Church expansionBy DON AINES / Staff Writer, Chambersburg

photo: DON AINES

CHAMBERSBURG, Pa. - Three buildings along North Second Street were reduced to rubble in recent days to make way for the first phase of a major expansion project for the King Street United Brethren Church at 172 E. King St.

Construction on a new multi-purpose building on the site where the three houses once stood will begin early next year with completion scheduled for fall, according to the Rev. Matt Sargent, an associate pastor with the church.

Sargent said the lower level of the building will house a youth center. The main level will be used for some church services, sporting events, meals and community outreach programs, he said.

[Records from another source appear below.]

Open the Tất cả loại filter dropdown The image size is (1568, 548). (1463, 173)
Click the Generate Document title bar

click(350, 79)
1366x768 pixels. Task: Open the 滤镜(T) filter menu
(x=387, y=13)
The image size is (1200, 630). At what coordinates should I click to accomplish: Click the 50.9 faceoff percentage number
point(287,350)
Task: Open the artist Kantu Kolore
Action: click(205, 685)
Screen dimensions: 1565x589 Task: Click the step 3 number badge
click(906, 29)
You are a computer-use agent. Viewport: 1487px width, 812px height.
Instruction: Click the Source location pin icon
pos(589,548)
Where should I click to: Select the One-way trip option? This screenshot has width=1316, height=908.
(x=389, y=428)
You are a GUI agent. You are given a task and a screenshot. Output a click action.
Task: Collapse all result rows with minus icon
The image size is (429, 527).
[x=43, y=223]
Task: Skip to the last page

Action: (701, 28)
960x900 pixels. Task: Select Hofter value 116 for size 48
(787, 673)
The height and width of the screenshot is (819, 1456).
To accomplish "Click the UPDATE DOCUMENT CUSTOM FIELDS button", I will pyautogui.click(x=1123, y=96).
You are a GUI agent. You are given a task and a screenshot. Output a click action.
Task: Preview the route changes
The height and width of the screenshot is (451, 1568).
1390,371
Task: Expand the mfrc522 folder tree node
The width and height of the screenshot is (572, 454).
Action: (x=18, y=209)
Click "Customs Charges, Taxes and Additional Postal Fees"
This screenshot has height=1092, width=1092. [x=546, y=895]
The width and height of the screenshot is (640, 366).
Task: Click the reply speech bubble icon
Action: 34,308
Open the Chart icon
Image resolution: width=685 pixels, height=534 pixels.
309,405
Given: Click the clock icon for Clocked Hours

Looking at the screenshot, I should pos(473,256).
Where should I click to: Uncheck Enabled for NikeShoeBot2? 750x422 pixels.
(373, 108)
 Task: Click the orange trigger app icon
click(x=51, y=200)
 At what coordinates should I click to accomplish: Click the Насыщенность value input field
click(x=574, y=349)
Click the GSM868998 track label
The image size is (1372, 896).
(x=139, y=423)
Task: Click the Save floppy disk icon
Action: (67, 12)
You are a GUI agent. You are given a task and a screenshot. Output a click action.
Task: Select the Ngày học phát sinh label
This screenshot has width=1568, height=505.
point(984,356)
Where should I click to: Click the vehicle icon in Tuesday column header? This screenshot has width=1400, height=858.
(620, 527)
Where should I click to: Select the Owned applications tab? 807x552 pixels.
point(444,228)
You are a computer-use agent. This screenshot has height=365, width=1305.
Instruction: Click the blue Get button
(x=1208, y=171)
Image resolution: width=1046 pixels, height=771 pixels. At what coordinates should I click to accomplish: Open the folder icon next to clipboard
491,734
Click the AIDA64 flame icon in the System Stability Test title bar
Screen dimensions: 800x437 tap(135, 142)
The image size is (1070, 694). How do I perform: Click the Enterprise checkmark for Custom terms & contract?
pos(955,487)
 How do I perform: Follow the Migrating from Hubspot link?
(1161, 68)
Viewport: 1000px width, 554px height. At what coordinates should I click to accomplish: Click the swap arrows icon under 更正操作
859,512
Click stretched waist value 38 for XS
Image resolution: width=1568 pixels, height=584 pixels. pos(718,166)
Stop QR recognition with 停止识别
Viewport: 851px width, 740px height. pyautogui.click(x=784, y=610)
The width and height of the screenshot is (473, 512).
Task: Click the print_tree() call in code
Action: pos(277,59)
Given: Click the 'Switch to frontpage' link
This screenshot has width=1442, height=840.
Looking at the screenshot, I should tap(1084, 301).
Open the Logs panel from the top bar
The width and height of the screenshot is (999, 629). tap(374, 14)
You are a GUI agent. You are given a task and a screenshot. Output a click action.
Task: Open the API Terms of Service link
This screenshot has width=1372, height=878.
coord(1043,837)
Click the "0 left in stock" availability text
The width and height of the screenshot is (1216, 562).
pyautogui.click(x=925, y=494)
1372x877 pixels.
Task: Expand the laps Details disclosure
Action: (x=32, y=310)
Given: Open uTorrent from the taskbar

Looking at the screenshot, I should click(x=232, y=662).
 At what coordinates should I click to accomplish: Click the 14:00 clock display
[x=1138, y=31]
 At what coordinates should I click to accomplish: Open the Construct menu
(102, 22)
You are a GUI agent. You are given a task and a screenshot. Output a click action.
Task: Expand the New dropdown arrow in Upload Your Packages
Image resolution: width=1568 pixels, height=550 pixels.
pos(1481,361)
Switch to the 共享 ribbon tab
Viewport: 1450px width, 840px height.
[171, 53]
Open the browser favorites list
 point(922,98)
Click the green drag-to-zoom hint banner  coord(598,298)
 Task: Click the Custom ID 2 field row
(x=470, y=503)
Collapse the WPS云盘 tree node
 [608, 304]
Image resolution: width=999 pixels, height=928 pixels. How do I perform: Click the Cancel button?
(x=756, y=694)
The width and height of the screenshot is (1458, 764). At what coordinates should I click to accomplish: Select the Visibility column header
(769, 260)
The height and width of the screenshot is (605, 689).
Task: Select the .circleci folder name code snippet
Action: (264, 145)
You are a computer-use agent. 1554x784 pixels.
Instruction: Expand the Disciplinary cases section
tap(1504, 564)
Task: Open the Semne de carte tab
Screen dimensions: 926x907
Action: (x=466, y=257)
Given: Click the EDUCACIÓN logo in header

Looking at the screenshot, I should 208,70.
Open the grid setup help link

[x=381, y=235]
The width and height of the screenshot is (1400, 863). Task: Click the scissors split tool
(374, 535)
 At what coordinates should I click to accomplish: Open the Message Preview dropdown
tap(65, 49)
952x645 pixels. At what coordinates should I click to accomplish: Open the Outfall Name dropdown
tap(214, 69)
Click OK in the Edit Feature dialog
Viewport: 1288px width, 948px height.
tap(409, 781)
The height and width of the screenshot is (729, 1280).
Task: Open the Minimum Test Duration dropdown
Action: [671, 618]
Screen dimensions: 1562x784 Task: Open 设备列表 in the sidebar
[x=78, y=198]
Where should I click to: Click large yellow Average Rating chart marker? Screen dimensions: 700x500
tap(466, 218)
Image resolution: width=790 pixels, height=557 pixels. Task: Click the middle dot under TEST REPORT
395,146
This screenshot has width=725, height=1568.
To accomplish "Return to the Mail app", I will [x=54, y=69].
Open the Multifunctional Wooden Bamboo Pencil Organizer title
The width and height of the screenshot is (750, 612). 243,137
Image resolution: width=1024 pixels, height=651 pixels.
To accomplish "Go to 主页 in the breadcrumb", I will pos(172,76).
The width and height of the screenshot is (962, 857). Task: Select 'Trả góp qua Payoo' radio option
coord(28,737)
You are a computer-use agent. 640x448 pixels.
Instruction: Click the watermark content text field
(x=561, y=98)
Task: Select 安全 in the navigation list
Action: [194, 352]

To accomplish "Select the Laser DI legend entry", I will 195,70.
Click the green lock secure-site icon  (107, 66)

Demolition and site preparation is being done by the Charles E. Brake Co. of St. Thomas. The church has not yet awarded a construction contract, Sargent said.

A crane scooped bricks and boards out of the foundations of the houses Monday, loading the debris into a procession of dump trucks.

There are 239 United Brethren in Christ churches in the United States with 25,000 members. The King Street church is the denomination's largest with a congregation of more than 1,500 members, according to Sargent. The sanctuary, however, only seats about 500 people and the church holds three Sunday worship services and two Sunday School classes to accommodate the congregation.

The expansion plans include building a new sanctuary immediately to the west of the existing sanctuary. It will seat up to 1,200 people. The project will require closing part of an alley that runs from East King Street to Lincoln Way East, according to the plans.

The plan will also expand parking for the King Street congregation, which was founded 121 years ago.

"We would like to see the entire project completed within three years," Sargent said. He said the total cost of the project will run between $6 million and $8 million.

The Rev. Patrick B. Jones said last year preparation for the project has been going on for years. The church has purchased most of the properties on the half block bordered by North Second, East King and North Main streets.

The church now owns all but two of the properties, a restaurant and a uniform shop along North Main Street.